Ainda no campo da literatura, temos outros grandes autores, como Steve Barnes, Nancy Farmer, N. K. Jemisin, Nalo Hopkinson, Colson Whitehead, além, claro, das amadas e admiradas, Octavia Butler e Nnedi Okorafor. No Brasil, o gênero está representado pelo autor Fábio Kabral, com O CAÇADOR CIBERNÉTICO DA RUA 13 e A CIENTISTA GUERREIRA DO FACÃO FURIOSO, que você encontra facilmente na maioria das livrarias.

BINTI é a obra mais conhecida de Okorafor e também a mais premiada. Na história, Binti, a personagem principal, nasceu como Himba, um povo que realmente existe no norte da Namíbia, ao sul de Angola, e que segue tradições seculares e rígidas na forma de pensar e viver. As mulheres himbas cobrem sua pele e seus cabelos com a otjize, uma mistura cosmética de gordura de manteiga com pigmento ocre, de argila e areia. Essa tradição é explicada em BINTI, mesmo a história sendo no futuro, quando o espaço não é mais um lugar sem vida e nem a Terra é o único planeta habitado.

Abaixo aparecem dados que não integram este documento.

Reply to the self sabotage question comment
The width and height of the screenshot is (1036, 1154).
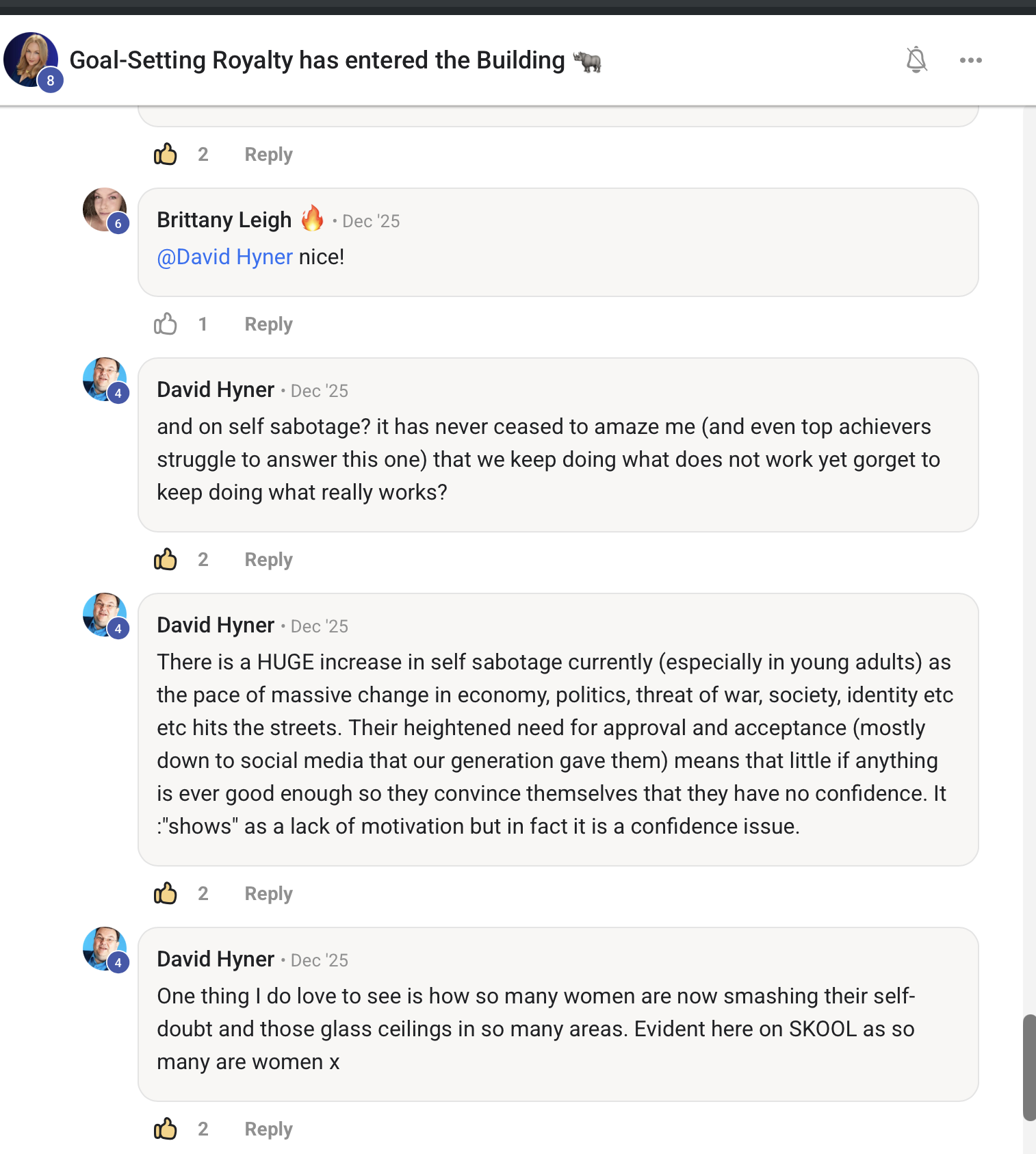coord(268,559)
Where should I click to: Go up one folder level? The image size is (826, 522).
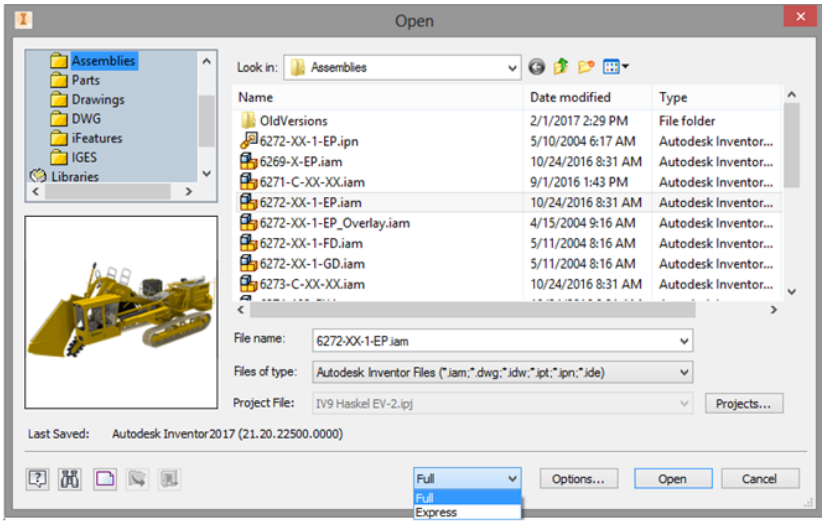point(561,68)
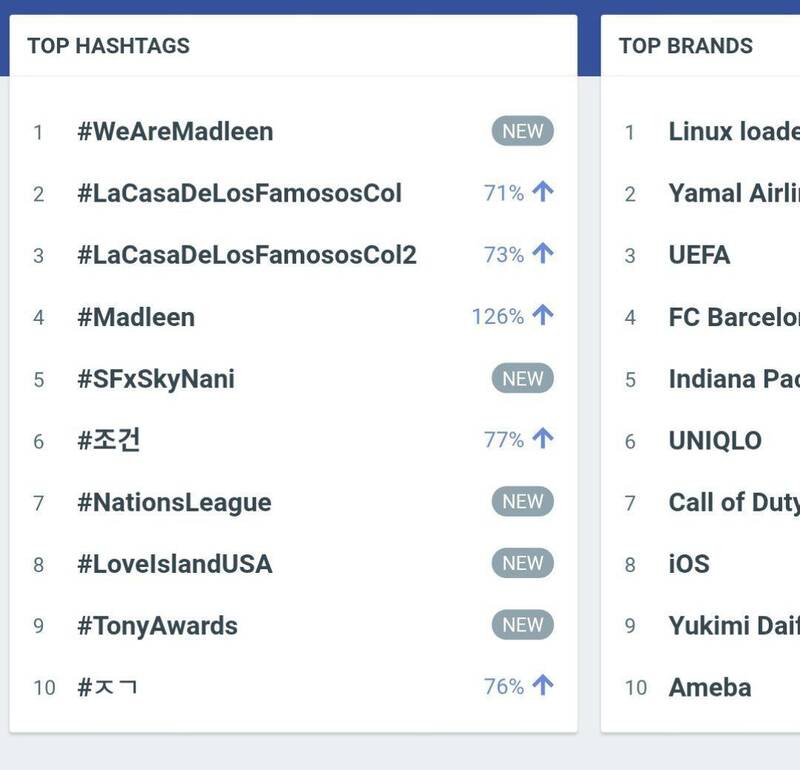Screen dimensions: 800x770
Task: Click the 126% up arrow for #Madleen
Action: (543, 316)
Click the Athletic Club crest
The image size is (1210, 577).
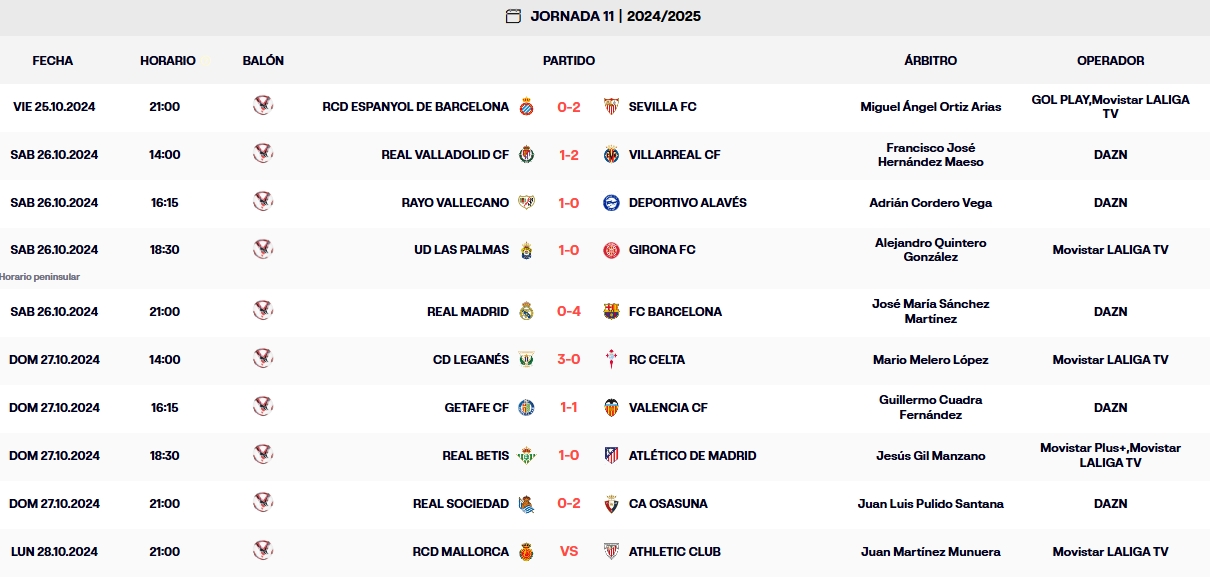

Binti é uma harmonizadora matemática, alguém que consegue pensar e se expressar através dos números, e essa capacidade exata, permite que ela encontre pontos comuns em disputas. Para Binti entrar na Universidade Oomza, ela precisa fugir e abandonar parte de suas tradições, o que a tornará uma pária dentro de seu povo e irá envergonhar sua família. A história começa com a fuga de Binti e sua viagem para Oomza, quando a nave de transporte, já no espaço profundo, é atacada pelas Medusas, um povo parecido com águas-vivas que travam uma guerra contra os Khoush, um outro grupo étnico, só que de pele branca, que consideram os himbas como inferiores.

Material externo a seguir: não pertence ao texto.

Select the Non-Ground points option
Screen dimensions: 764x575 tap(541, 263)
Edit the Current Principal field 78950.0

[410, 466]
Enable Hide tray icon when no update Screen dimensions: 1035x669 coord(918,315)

As Medusas matam todos na nave de Binti, menos ela. Isso porque Binti carrega o edan, um objeto misterioso que Binti encontrou no deserto, perto de onde morava. O edan é mortal para as Medusas, mas também permite que Binti consiga se comunicar com elas e vice-versa. Outra coisa que descobre é que seu otjize tem propriedades curativas quando aplicado nos tentáculos das Medusas. Como as Medusas não têm como matar Binti, elas prosseguem com o plano de usar a nave para invadir a Universidade Oomza. Na viagem, Binti cria um vínculo com Okwu, o mais jovem e teimoso soldado das Medusas, e fica sabendo do motivo do ataque: na universidade, está um objeto roubado pelos Khoush, muito importante para as Medusas. Binti consegue negociar uma trégua provisória com as Medusas para não matarem mais ninguém e resgatarem o tal objeto. Mas para isso, como forma de compromisso, Binti sofre uma transformação física que a liga a Okwu e às Medusas.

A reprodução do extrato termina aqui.